Dataset entries:
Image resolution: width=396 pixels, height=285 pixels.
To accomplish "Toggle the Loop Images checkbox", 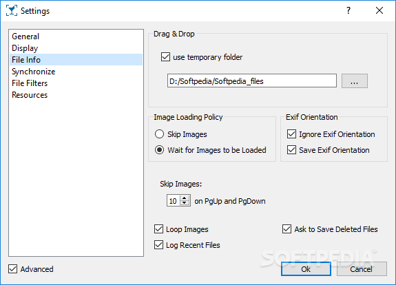I will click(158, 229).
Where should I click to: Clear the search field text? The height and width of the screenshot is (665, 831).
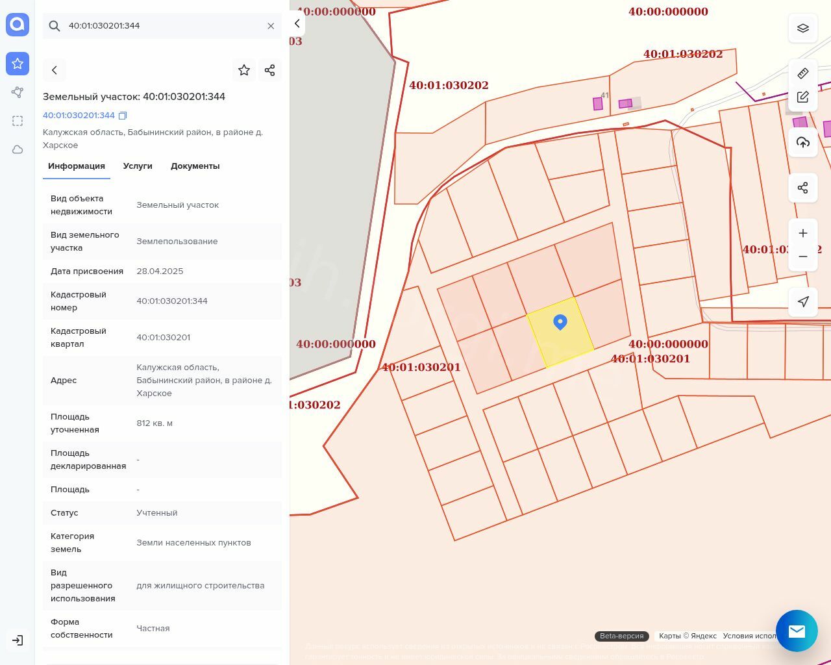(x=271, y=26)
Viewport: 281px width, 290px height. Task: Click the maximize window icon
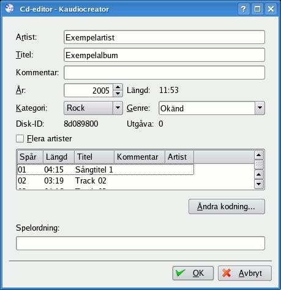point(257,9)
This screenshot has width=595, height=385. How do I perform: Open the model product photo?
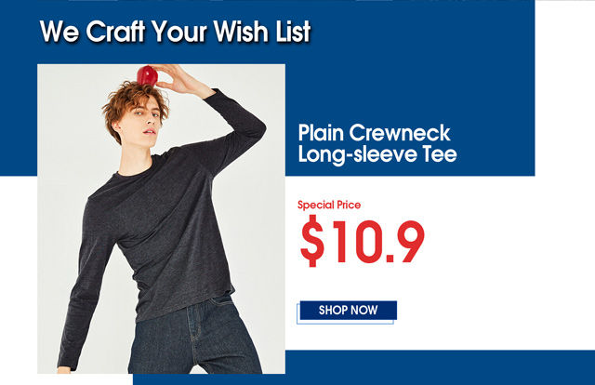pos(161,219)
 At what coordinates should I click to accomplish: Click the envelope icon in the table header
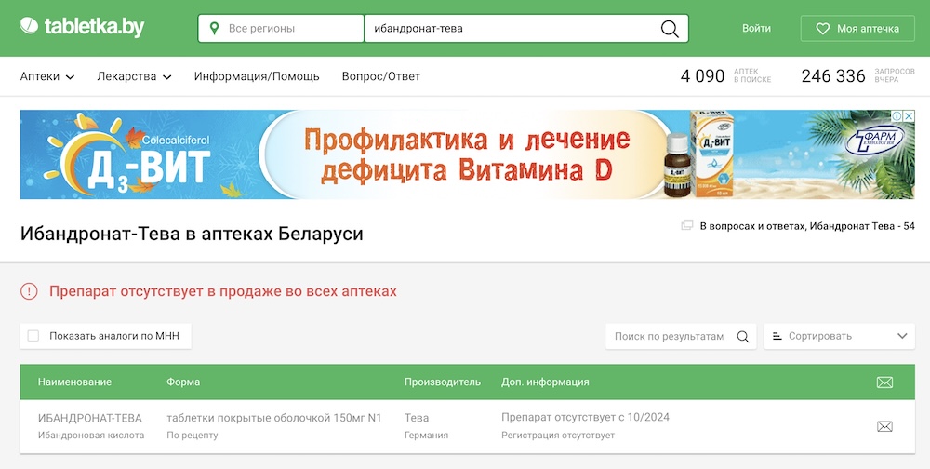[x=884, y=382]
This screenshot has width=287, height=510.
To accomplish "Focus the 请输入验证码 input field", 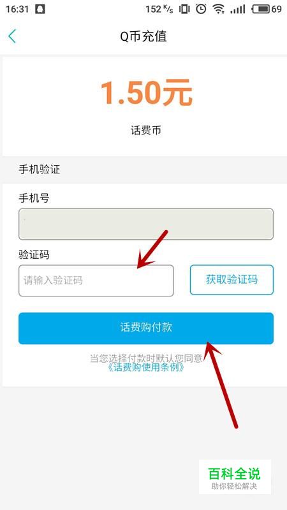I will pos(96,281).
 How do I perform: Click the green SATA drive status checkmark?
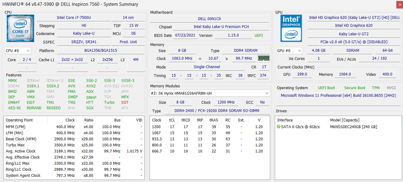point(278,127)
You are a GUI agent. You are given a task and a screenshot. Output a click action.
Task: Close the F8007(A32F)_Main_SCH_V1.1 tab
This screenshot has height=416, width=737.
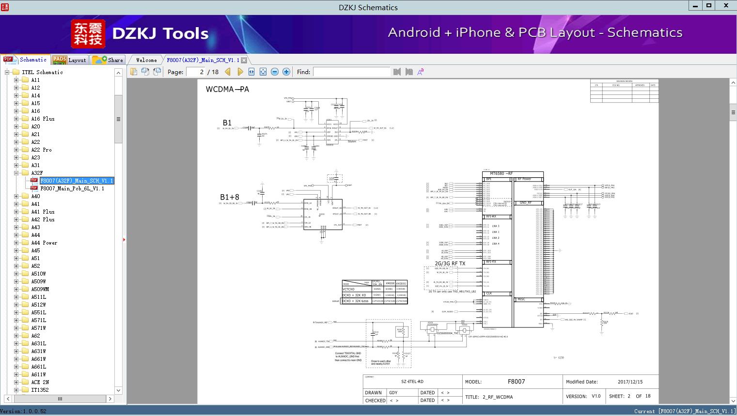(x=244, y=60)
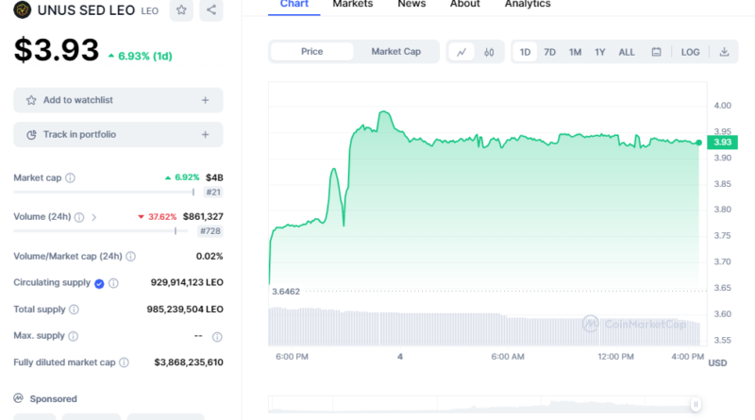
Task: Click Track in portfolio button
Action: pos(118,135)
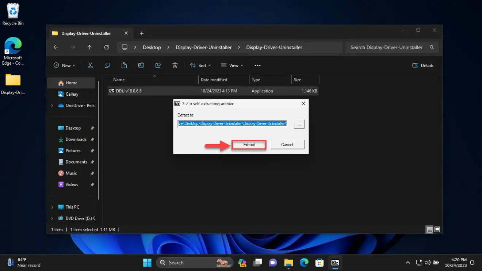Open the New item dropdown
Screen dimensions: 482x271
(64, 65)
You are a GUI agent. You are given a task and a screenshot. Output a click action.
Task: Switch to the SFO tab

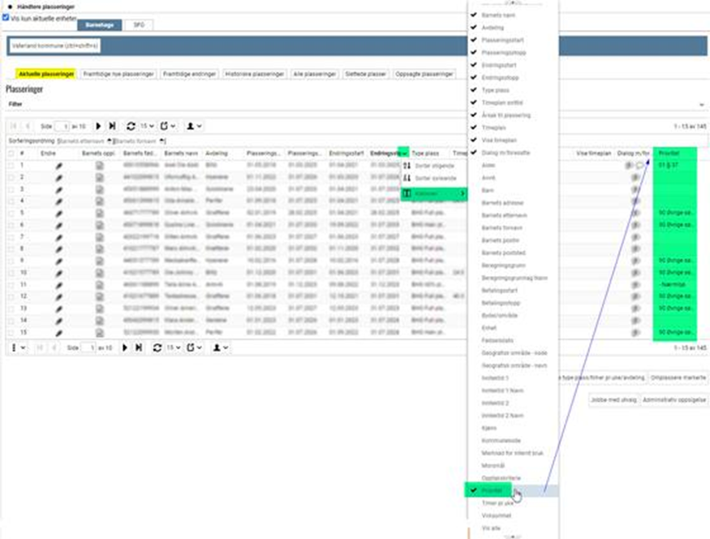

Exercise instructions:
Transcribe exactly, and only, the lines from the one with "How do I perform: Click" through the final line of the data above. The pictures stay out.

Task output:
 How do I perform: Click the green SATA drive status checkmark?
point(278,127)
You are a GUI agent. You are given a task and a screenshot. Output a click action.
Task: Close the F8007(A32F)_Main_SCH_V1.1 tab
This screenshot has height=416, width=737.
(x=244, y=60)
Task: Click Track in portfolio button
Action: pos(118,135)
Open the New item dropdown
Screen dimensions: 482x271
(64, 65)
You are a GUI agent. You are given a task and a screenshot. Output a click action.
Task: Switch to the SFO tab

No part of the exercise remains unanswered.